- **WHAT IS REQUIRED**:
Please set out every line of the entries below as a JSON list of strings, one string per line, with blank lines dropped. Leave the pictures out of the list.

— START —

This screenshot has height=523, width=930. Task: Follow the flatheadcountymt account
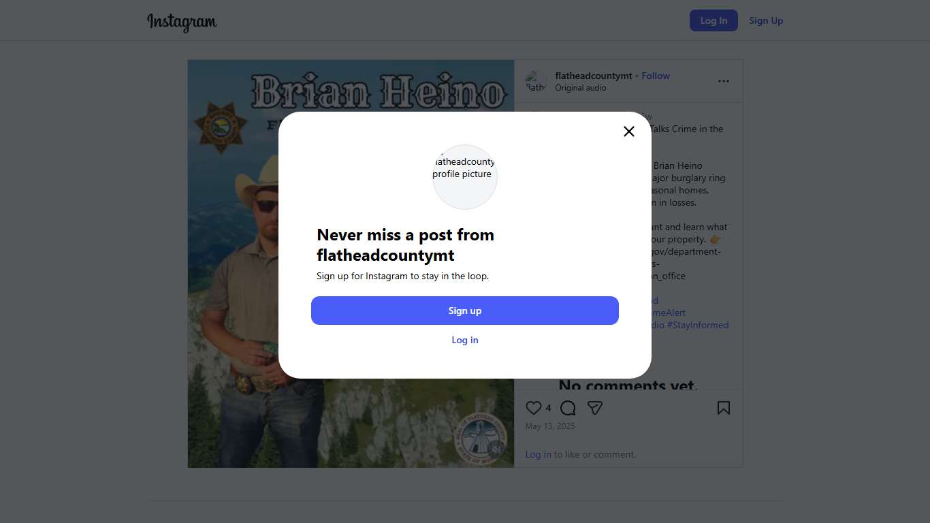(x=656, y=76)
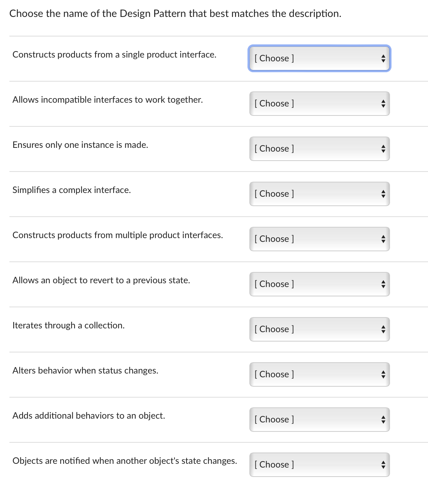
Task: Open dropdown for 'Allows an object to revert'
Action: [319, 284]
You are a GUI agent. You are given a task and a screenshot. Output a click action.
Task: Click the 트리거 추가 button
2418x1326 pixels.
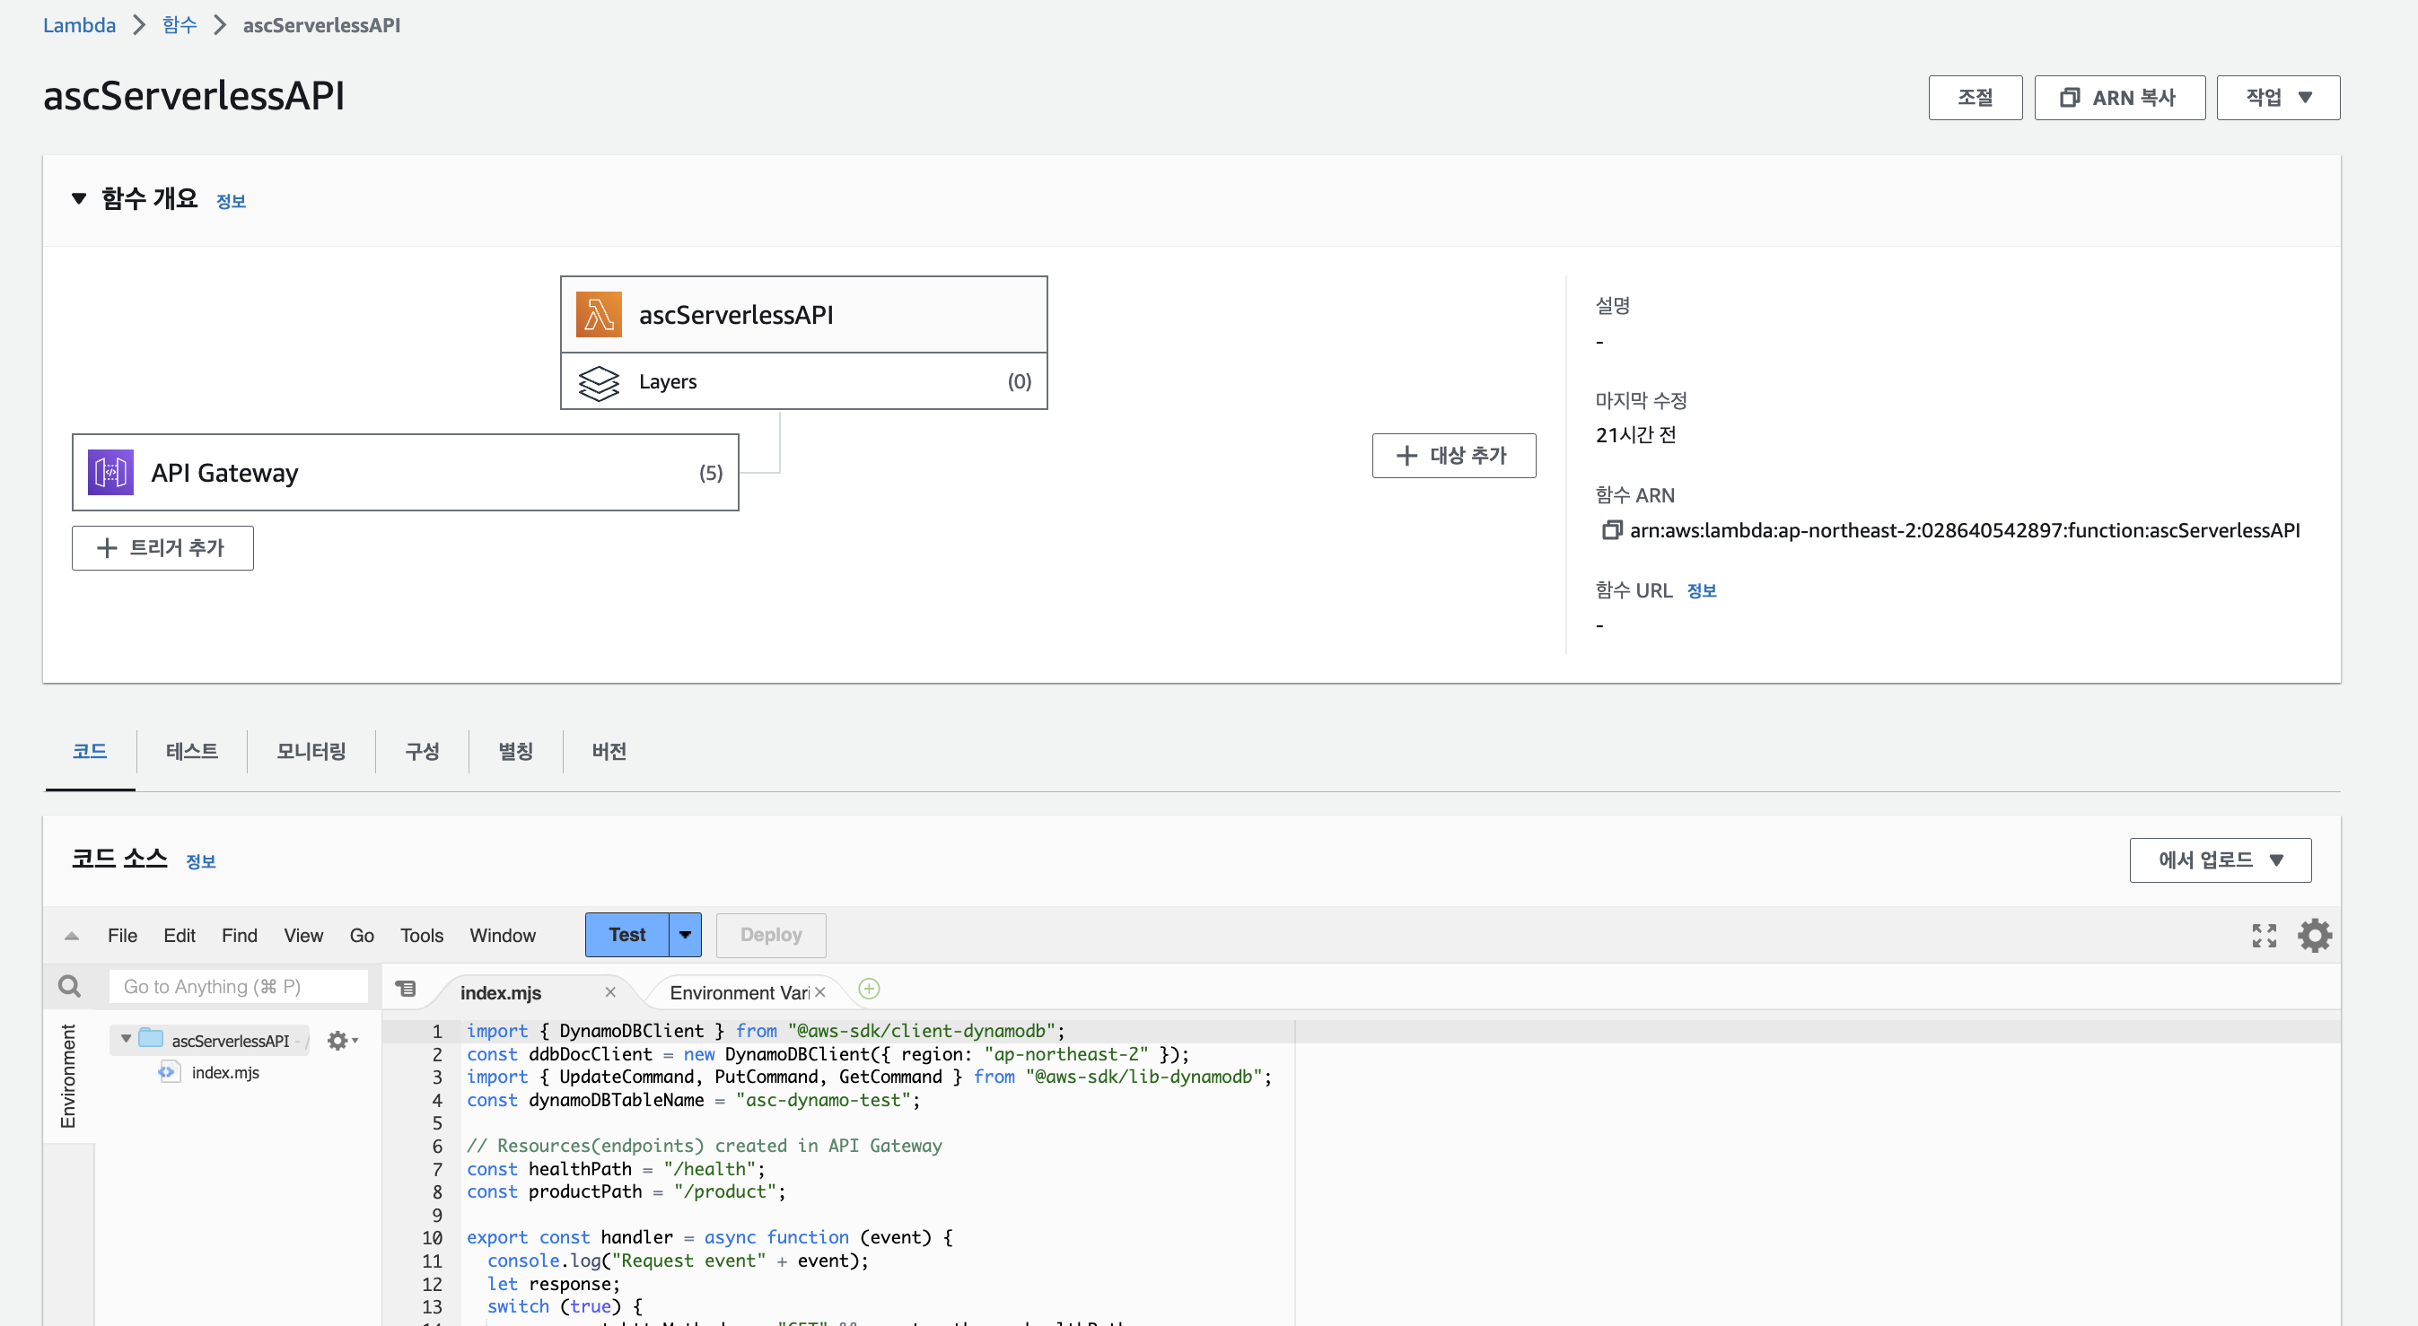[162, 548]
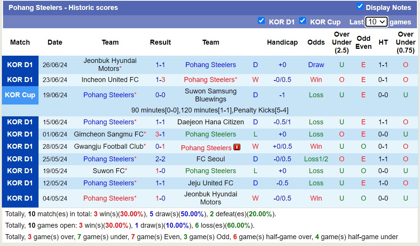The height and width of the screenshot is (246, 420).
Task: Uncheck the KOR D1 filter checkbox
Action: [x=262, y=21]
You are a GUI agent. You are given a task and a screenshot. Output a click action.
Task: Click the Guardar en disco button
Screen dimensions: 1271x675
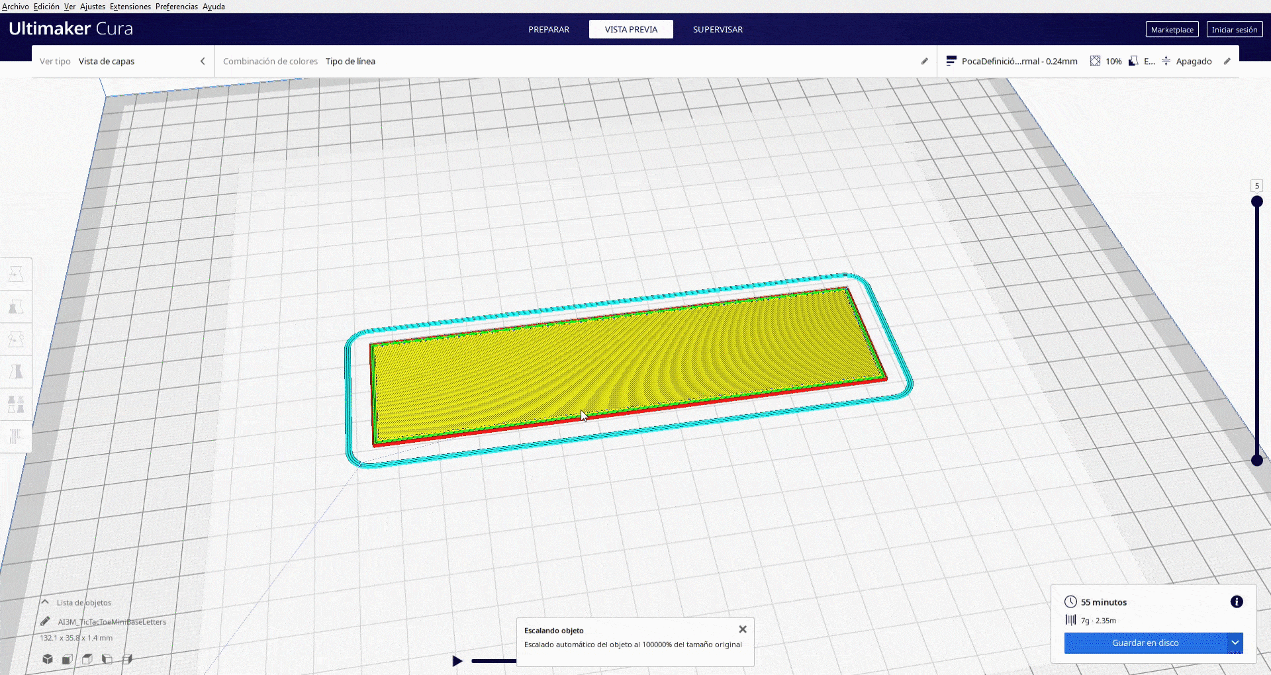point(1145,643)
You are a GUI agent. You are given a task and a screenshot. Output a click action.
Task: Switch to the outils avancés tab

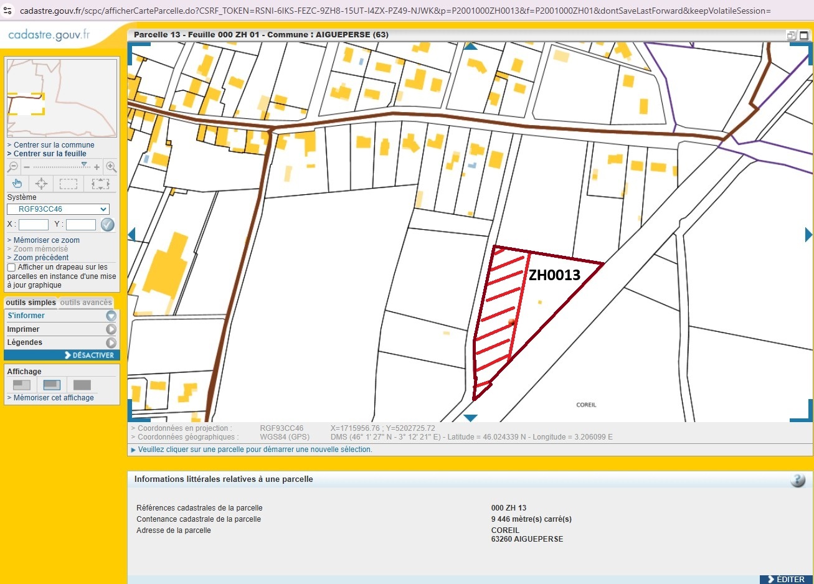point(86,303)
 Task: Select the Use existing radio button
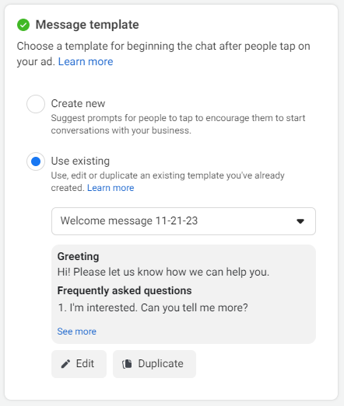(x=36, y=161)
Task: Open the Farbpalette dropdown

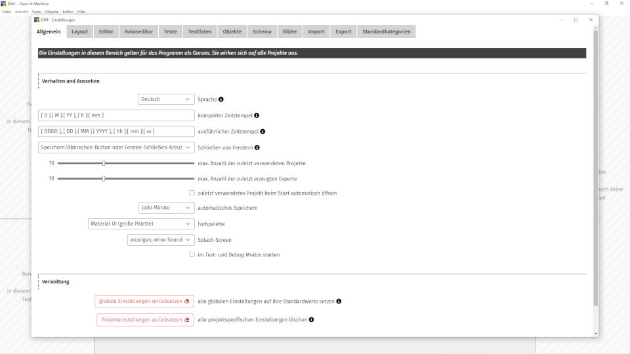Action: 141,224
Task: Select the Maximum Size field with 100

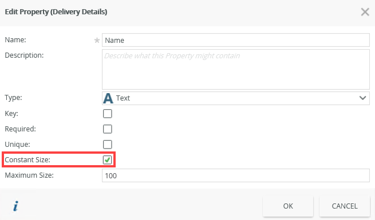Action: point(236,175)
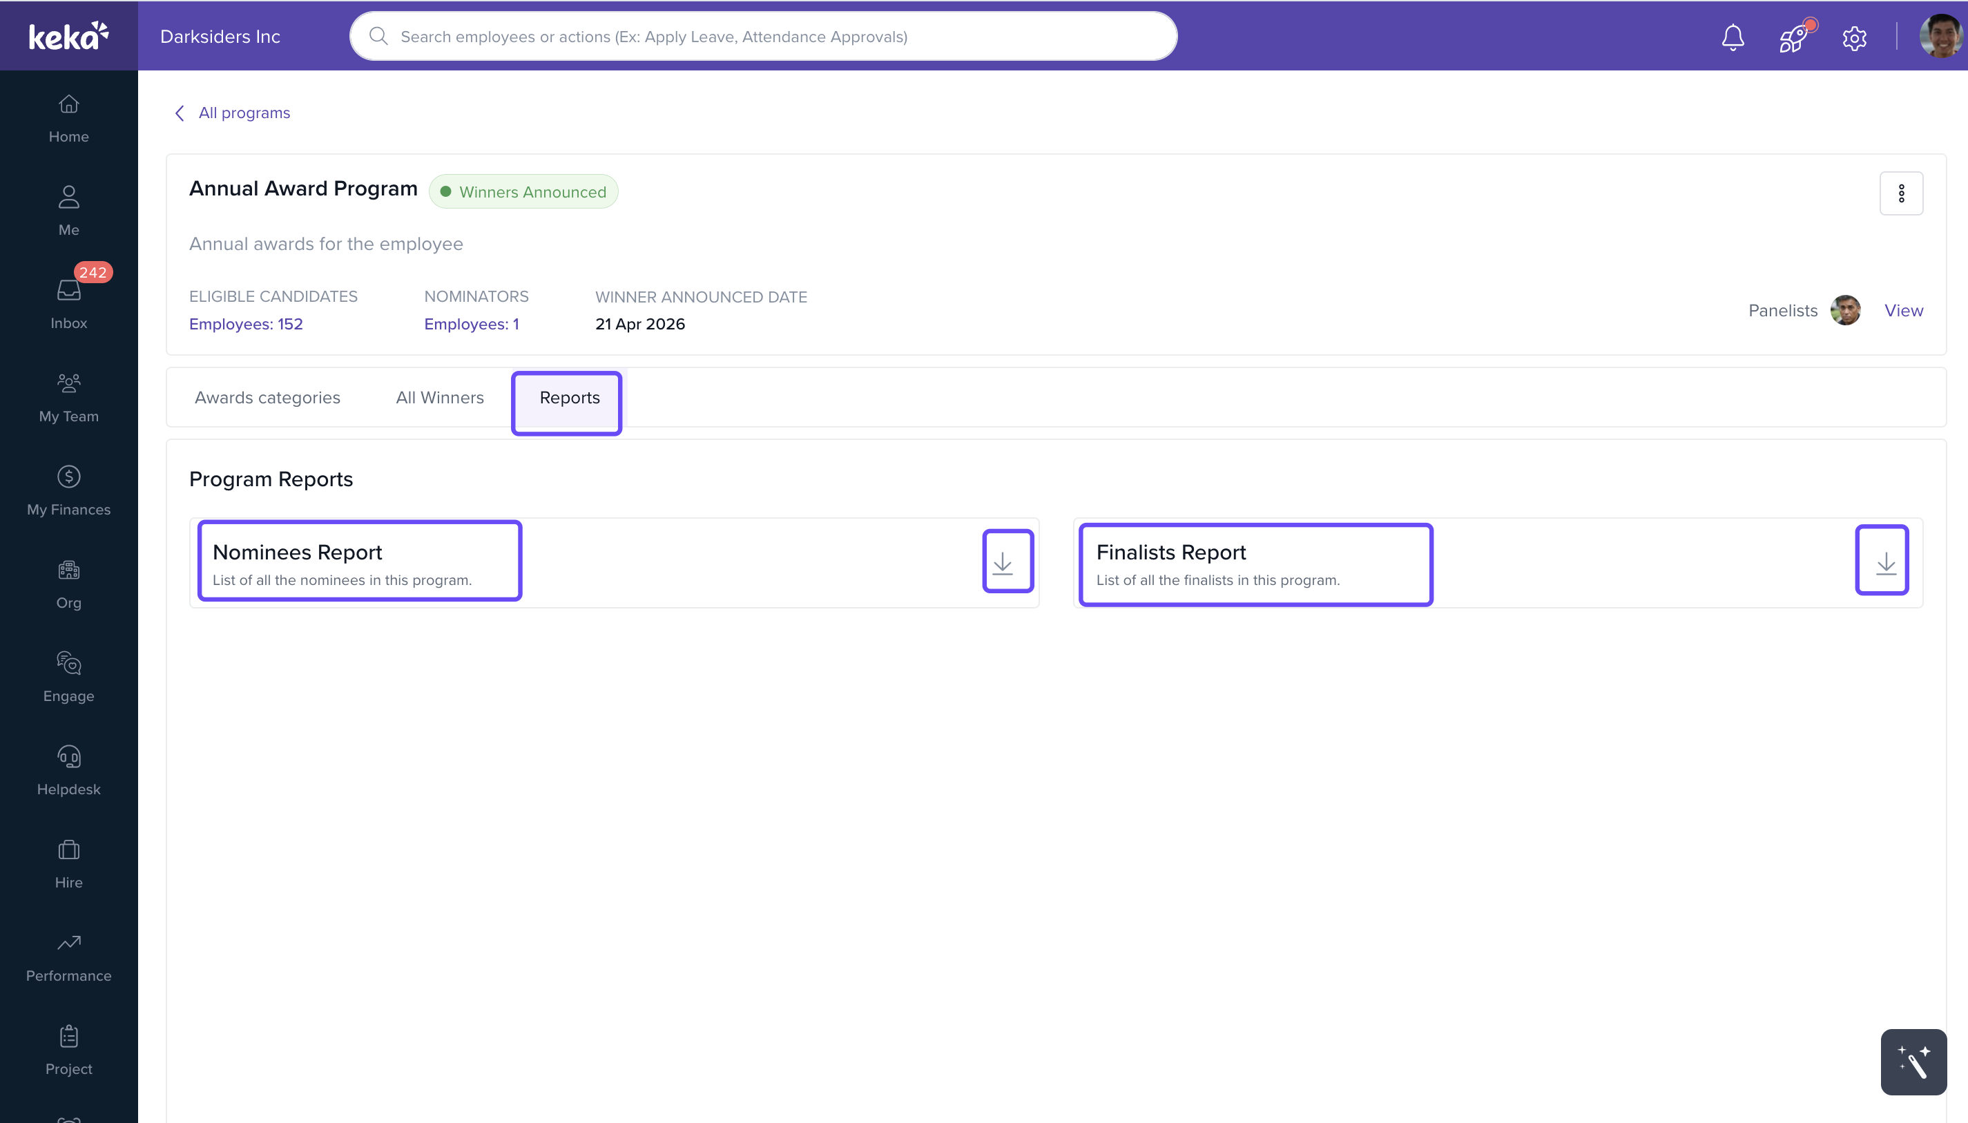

— END —

- **RESPONSE FOR THIS EXERCISE**:
[
  "This screenshot has height=523, width=930. Task: Follow the flatheadcountymt account",
  "(x=656, y=76)",
  "Task: Open dropdown for 'Allows an object to revert'",
  "Action: [319, 284]",
  "You are a GUI agent. You are given a task and a screenshot. Output a click action.",
  "Task: Click the 트리거 추가 button",
  "2418x1326 pixels.",
  "[162, 548]",
  "The height and width of the screenshot is (246, 420).",
  "Task: Uncheck the KOR D1 filter checkbox",
  "Action: [x=262, y=21]",
  "You are a GUI agent. You are given a task and a screenshot. Output a click action.",
  "Task: Click the Guardar en disco button",
  "Screen dimensions: 1271x675",
  "point(1145,643)",
  "You are a GUI agent. You are given a task and a screenshot. Output a click action.",
  "Task: Switch to the outils avancés tab",
  "point(86,303)",
  " Task: Select the Use existing radio button",
  "(x=36, y=161)",
  "Task: Open the Farbpalette dropdown",
  "Action: 141,224",
  "Task: Select the Maximum Size field with 100",
  "Action: point(236,175)"
]